©The British Library Board

THE LINDISFARNE GOSPELS

The opening page of St Matthew's Gospel.

The Gospels were written in Latin, in Northumbria around 698, with the oldest surviving translation of the Gospels into English added between the lines around 970

The supreme masterpiece of early Anglo-Saxon book production. The scribe who added the Old English translation, Aldred of Chester-le-Street, recorded that it was made 'for God and for St Cuthbert' by Eadfrith, Bishop of Lindisfarne 698-721, and bound by Ethelwald, Bishop 721-40. Both were monks of the Lindisfarne community during the time of St Cuthbert (d.687), and the manuscript may well have been made to honour the raising of his relics to the altar in 698. Billfrith the Anchorite adorned with precious metals and jewels the lost binding or book shrine.

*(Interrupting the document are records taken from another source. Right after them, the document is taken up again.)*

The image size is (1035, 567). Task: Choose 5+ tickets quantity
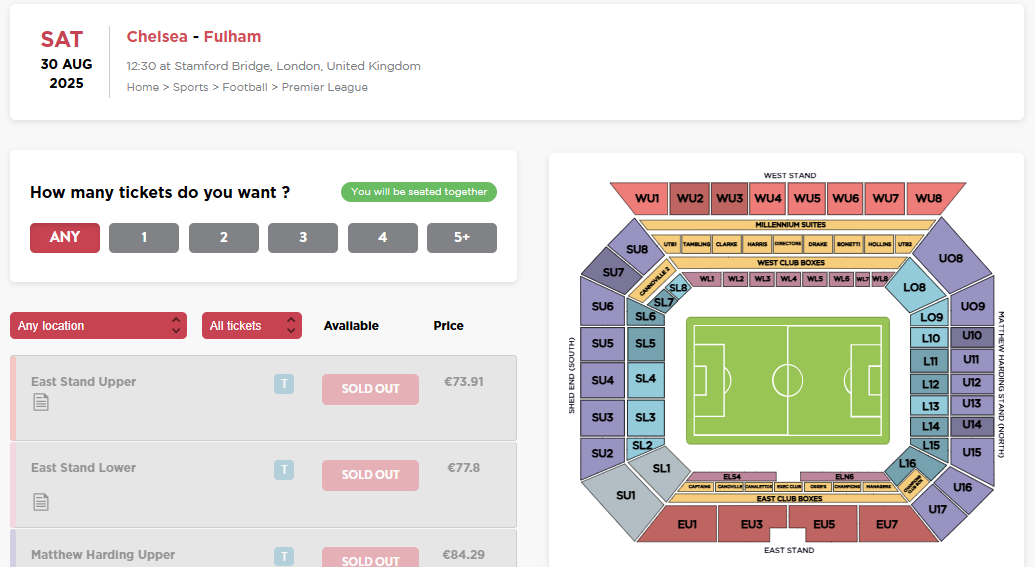pyautogui.click(x=461, y=238)
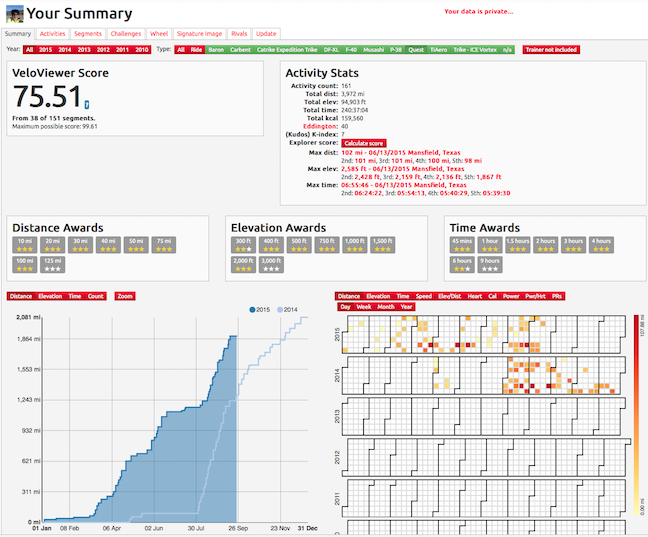Switch the calendar view to Month
Screen dimensions: 648x537
point(386,307)
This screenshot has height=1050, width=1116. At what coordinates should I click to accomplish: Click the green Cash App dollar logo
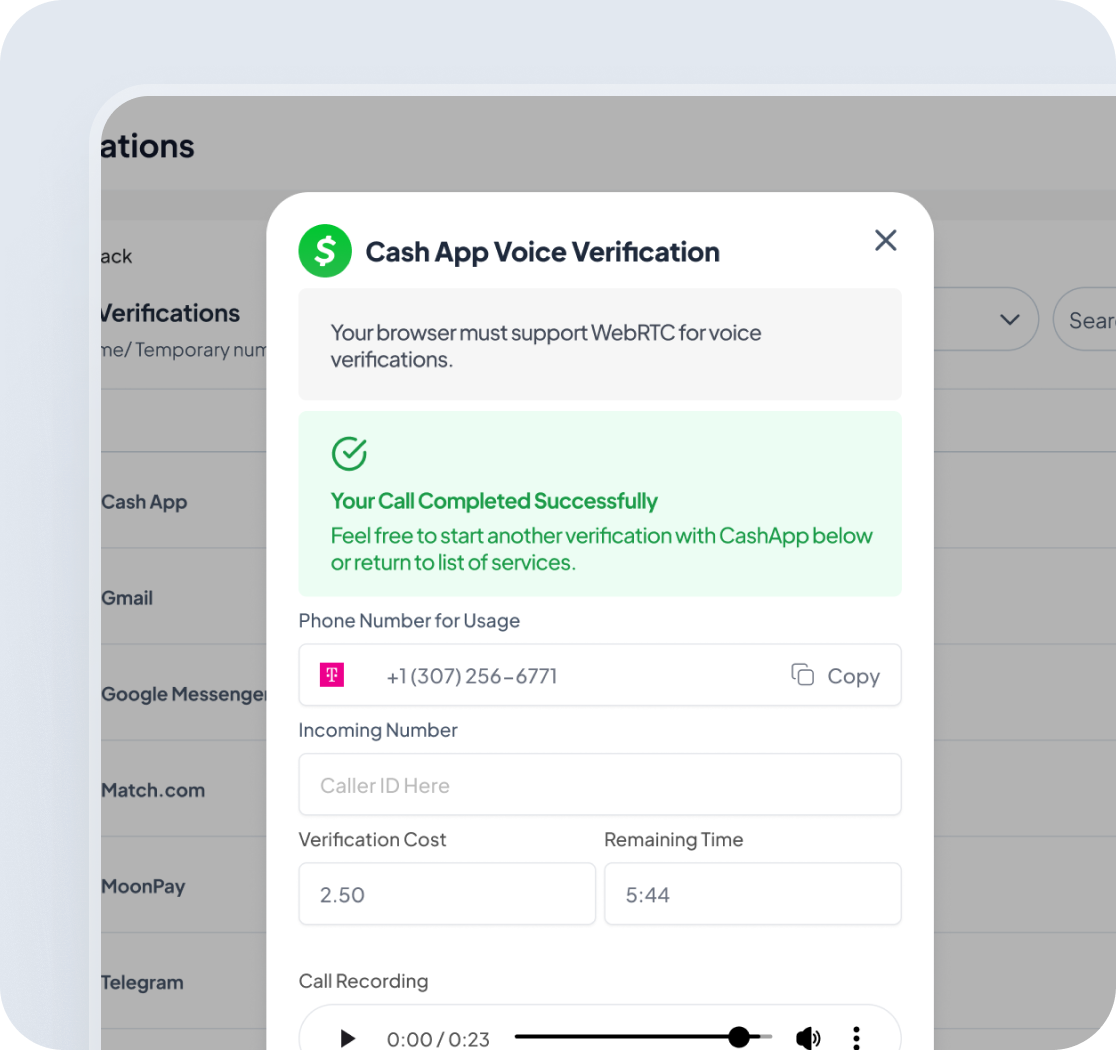[x=325, y=251]
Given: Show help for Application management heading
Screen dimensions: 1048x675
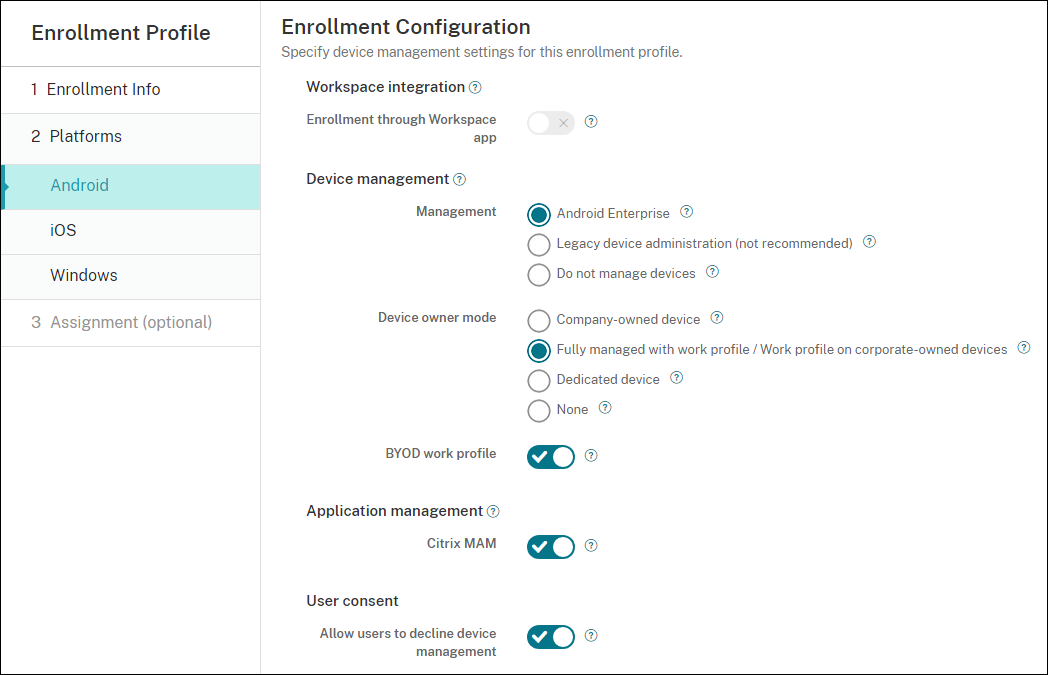Looking at the screenshot, I should [493, 511].
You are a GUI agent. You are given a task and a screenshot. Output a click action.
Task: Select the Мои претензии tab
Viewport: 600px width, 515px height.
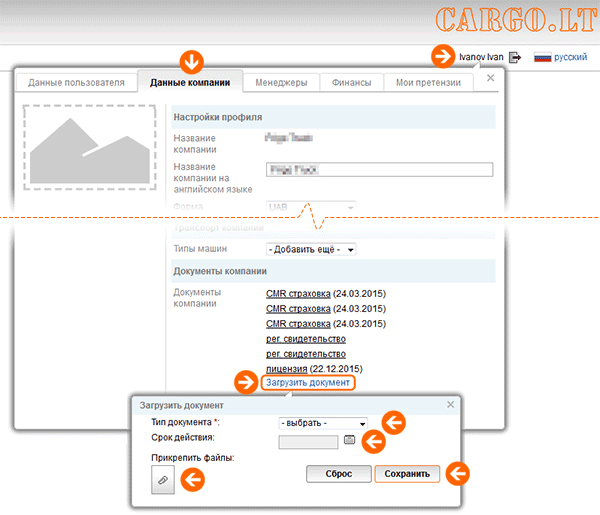pyautogui.click(x=427, y=83)
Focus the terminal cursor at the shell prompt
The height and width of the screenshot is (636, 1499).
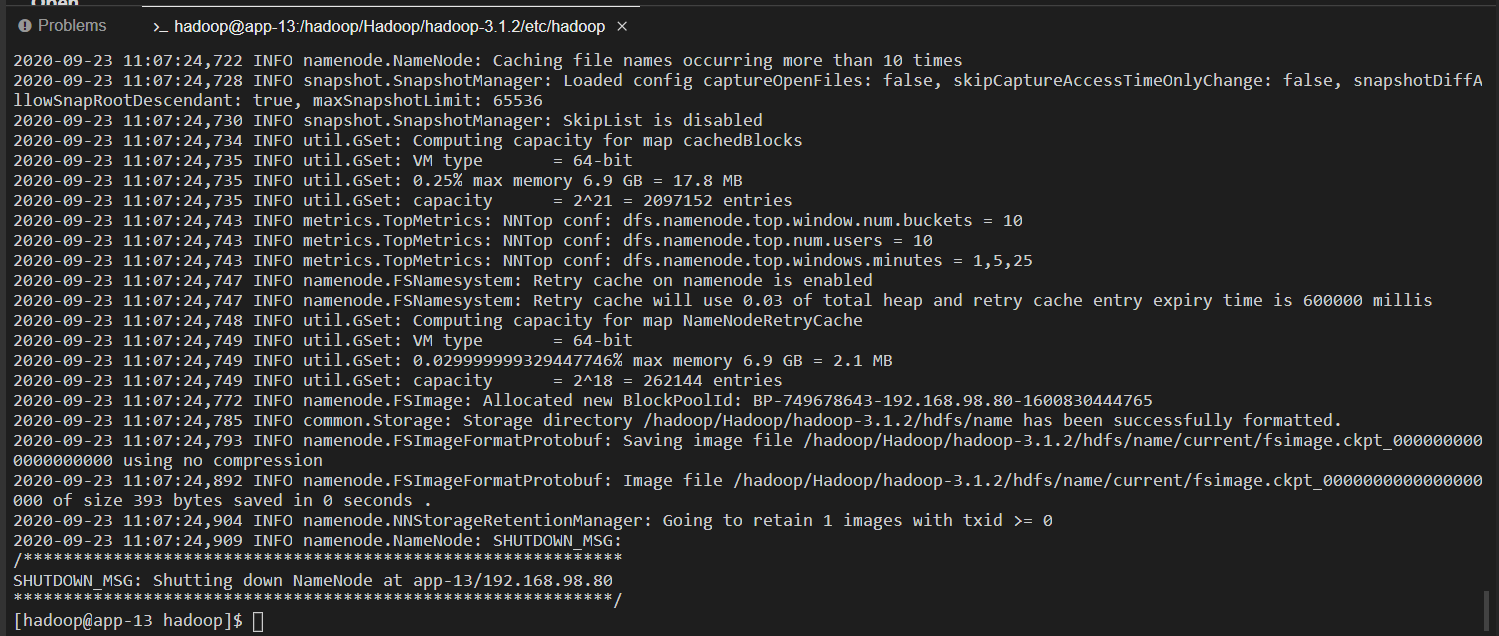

Each of the four Gospels opens with a miniature of the appropriate Evangelist, a decorative 'carpet' page based on the form of a cross, and an elaborate initial page. Other decoration includes a set of 16 arcaded canon tables and a number of smaller initials. All display the extraordinary richness of the single artist-scribe's decorative vocabulary, elements of which are drawn from other media, notably metalwork. His panels of complex zoomorphic interlace are frequently based on birds.